** AIM 1 **
According to the Pydantic executors page, what is the minimum Pydantic version to use?
** AIM 2 **
In the Pydantic executors page, rewrite the passage from "Because the executor classes take" to "to objects generally.", changing "placeholder" to "stand-in".

** TEXT PASSAGE **
# Pydantic-based executors
The [PEP-3184](https://peps.python.org/pep-3148/) executor standard allows us to create an interface for executor objects and provide intelligent context for their execution. Pydantic validators allow the dynamic validation of executor initialization and execution based on signature inspection.

Before you start, make sure you're using Pydantic >= 1.9.0. 1.8 has all sorts of bugs with json encoder propagation. 

In [1]:
# imports
import contextlib
import copy
import inspect
import logging
from concurrent.futures import Future, ThreadPoolExecutor
from importlib import import_module
from typing import Any, Callable, Dict, Generic, Iterable, Optional, TypeVar
from types import FunctionType
from pydantic import BaseModel, Field, root_validator, validate_arguments, validator, ValidationError
from pydantic.generics import GenericModel

logger = logging.getLogger("__name__")


## GENERICS

Because the executor classes take many forms, we'll be making use of Pydantic's generic class composition for executor type interpolation. We are able to do this by creating a placeholder TypeVar. Here, this is names ObjType, because the executor classes make use of a generalizable loading approach that could be extented to objects generally.

In [2]:
ObjType = TypeVar("ObjType")

## JSON Encoders

Pydantic does not propogate JSON encoders to child classes, so we'll define a set of common encoders:

In [3]:
JSON_ENCODERS = {
    FunctionType: lambda x: f"{x.__module__}:{x.__name__}",
    Callable: lambda x: f"{x.__module__}:{type(x).__name__}", # for encoding functions
    type: lambda x: f"{x.__module__}:{x.__name__}", # for encoding a type
    ObjType: lambda x: f"{x.__module__}:{x.__class__.__name__}", # for encoding instances of the ObjType}
}

## Utility function for validating kwargs against a signature

Central to generalizablity between executors is the ability to validate kwargs provided against the executor class. Below we define a utility using pydantic's validate_arguments decorator and the inspect module. At present, this method is only configured to handle kwargs (which will cover most cases), but could be extended.

In [4]:

@validate_arguments(config={"arbitrary_types_allowed": True})
def validate_and_compose_kwargs(signature: inspect.Signature, kwargs: Dict[str, Any]):
    required_kwargs = [
        kwarg.name
        for kwarg in signature.parameters.values()
        if (kwarg.POSITIONAL_OR_KEYWORD or kwarg.KEYWORD_ONLY)
        and kwarg.default is inspect.Parameter.empty
    ]

    if any([required_kwarg not in kwargs.keys() for required_kwarg in kwargs.keys()]):
        raise ValueError(
            "All required kwargs not provided: %s", ", ".join(required_kwargs)

** LISTING **

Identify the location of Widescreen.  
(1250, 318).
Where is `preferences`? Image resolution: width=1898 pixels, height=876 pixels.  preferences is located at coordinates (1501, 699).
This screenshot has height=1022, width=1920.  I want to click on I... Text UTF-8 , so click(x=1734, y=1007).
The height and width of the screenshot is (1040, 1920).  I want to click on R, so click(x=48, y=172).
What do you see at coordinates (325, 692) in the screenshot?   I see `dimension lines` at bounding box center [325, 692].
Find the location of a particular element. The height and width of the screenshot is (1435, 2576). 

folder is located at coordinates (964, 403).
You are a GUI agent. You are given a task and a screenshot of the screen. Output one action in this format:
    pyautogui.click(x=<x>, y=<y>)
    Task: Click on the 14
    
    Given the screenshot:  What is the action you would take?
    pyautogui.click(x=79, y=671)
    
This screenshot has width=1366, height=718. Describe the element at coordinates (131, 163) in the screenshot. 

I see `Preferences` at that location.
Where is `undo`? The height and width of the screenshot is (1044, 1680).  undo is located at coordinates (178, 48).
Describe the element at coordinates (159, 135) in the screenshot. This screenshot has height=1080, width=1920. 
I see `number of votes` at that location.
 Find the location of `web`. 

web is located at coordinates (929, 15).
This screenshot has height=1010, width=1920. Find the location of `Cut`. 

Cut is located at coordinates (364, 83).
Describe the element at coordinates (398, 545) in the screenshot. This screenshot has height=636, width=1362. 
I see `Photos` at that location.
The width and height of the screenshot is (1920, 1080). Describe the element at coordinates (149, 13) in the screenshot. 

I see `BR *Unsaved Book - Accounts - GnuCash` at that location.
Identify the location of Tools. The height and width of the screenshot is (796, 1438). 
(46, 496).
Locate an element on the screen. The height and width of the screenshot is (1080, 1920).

** EXERCISE RESPONSE 1 **
Pydantic 1.9.0 or later.

** EXERCISE RESPONSE 2 **
Because the executor classes take many forms, we'll be making use of Pydantic's generic class composition for executor type interpolation. We are able to do this by creating a stand-in TypeVar. Here, this is names ObjType, because the executor classes make use of a generalizable loading approach that could be extented to objects generally.